• Tasks to complete:
[a] Decide whether each statement agrees with the terms of appointment below: (i) the Transfer Agent is appointed to act as dividend disbursing agent for the Company; (ii) the Shares are defined as having a par value of $0.01; (iii) the Shareholder account maintenance instructions processed by the Transfer Agent include instructions to change an account's wire instructions. For each one, give yes or no along with the deciding words quoted from the text.
[b] Reproduce the rows starting at the line that contains "The width and" and ending at the last line of the rows, both included.

• Passage provided:

========

TERMS OF APPOINTMENT

 

  1.1

Appointment. Subject to the terms and conditions set forth in this Agreement, the Company hereby employs and appoints the Transfer Agent to act as, and the Transfer Agent agrees to act as, transfer agent for the Company’s authorized and issued Shares, dividend disbursing agent, and agent in connection with certain other services provided to stockholders of the Company (“Shareholders”) and set out in the applicable offering memorandum, private placement memorandum or prospectus (collectively, the “Offering Materials”), including without limitation any periodic investment plan or periodic withdrawal program. As used herein, the term “Shares” means the authorized and issued shares of common stock, par value $0.001, or shares of preferred stock par value $0.001, as the case may be, for the Company.

 

  1.2

Shareholder and Record Keeping Services. In accordance with procedures established from time to time by agreement between the Company and the Transfer Agent, the Transfer Agent will perform the following services:

 

  (i)

receive for acceptance, orders for the purchase of Shares, and promptly deliver payment and appropriate documentation thereof to the duly authorized custodian of the Company as identified by the Company (the “Custodian”);

 

  (ii)

pursuant to such purchase orders, issue the appropriate number of Shares and hold such Shares in the appropriate Shareholder account;

 

  (iii)

receive for acceptance repurchase requests under the Company’s share repurchase program, if any, and deliver the appropriate documentation thereof to the Custodian;


  (iv)

with respect to the transactions in items (i), (ii) and (iii) above, the Transfer Agent shall process transactions received directly from broker- dealers or other intermediaries authorized per procedures established by mutual agreement of the Company and the Transfer Agent;

 

  (v)

at the appropriate time as and when it receives monies paid to it by the Custodian with respect to any repurchases, pay over or cause to be paid over in the appropriate manner such monies net of required tax withholding as instructed by the repurchasing Shareholders;

 

  (vi)

process Shareholder account maintenance instructions (excluding instructions to change an account’s registration or wire instructions) received directly from broker-dealers or other intermediaries authorized per procedures established by mutual agreement of the Transfer Agent and the Company;

 

  (vii)

========

• Rows excerpted from a collection:
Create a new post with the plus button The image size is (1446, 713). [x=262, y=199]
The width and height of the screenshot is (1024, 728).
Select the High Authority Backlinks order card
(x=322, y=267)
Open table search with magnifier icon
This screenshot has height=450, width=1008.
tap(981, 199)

========

• Answers in order:
[a]
(i) Yes: "the Transfer Agent agrees to act as, transfer agent for the Company’s authorized and issued Shares, dividend disbursing agent"
(ii) No: "par value $0.001"
(iii) No: "(excluding instructions to change an account’s registration or wire instructions)"

[b]
The width and height of the screenshot is (1024, 728).
Select the High Authority Backlinks order card
(x=322, y=267)
Open table search with magnifier icon
This screenshot has height=450, width=1008.
tap(981, 199)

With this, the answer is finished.